+++ TASK MATERIAL

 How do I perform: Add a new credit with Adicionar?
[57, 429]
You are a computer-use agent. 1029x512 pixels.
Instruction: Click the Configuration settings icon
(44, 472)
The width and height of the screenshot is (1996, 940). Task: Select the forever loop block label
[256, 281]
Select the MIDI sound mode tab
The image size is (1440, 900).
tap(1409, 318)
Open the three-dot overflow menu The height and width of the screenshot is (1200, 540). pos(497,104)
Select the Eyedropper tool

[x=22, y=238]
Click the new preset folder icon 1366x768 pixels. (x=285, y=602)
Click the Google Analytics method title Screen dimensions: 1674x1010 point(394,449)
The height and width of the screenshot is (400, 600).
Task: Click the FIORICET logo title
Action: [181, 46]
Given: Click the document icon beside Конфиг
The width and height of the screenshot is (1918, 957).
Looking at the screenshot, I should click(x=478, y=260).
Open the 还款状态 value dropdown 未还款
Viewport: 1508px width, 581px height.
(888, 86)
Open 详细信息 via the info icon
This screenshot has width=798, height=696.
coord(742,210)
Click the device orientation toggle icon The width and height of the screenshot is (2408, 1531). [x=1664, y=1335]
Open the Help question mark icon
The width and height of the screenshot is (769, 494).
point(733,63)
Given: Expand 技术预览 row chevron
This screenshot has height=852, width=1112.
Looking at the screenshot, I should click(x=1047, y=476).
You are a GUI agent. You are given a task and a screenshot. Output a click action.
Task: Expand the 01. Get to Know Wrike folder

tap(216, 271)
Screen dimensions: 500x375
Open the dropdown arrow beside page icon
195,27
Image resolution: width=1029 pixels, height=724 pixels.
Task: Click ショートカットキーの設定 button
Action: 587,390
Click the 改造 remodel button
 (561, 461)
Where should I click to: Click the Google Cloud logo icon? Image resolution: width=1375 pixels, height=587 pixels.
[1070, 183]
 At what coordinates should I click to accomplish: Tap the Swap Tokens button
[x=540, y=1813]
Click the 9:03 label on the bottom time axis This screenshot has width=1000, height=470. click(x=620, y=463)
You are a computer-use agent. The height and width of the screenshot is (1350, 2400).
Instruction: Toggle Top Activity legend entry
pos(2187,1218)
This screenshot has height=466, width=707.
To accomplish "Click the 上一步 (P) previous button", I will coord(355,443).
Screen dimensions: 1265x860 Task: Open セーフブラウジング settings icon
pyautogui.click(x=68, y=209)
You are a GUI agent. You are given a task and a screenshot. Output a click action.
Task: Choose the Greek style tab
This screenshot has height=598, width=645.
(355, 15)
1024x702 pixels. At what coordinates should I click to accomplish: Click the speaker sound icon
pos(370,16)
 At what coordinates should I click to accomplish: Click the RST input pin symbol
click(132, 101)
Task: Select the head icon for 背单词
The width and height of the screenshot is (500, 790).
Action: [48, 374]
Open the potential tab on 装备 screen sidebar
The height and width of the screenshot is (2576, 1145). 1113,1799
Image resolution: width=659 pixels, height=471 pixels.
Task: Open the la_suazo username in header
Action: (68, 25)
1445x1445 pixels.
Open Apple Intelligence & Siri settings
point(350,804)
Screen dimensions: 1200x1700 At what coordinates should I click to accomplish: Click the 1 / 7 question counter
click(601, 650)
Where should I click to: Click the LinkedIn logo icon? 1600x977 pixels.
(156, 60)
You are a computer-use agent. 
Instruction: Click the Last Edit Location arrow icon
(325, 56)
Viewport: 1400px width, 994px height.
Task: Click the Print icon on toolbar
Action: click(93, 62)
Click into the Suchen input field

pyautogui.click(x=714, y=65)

++++++

## WHAT NEEDS TO BE DONE:
How many lines in the listing above contain the string "agent"? Answer with the number only.

## TASK SOLUTION:
5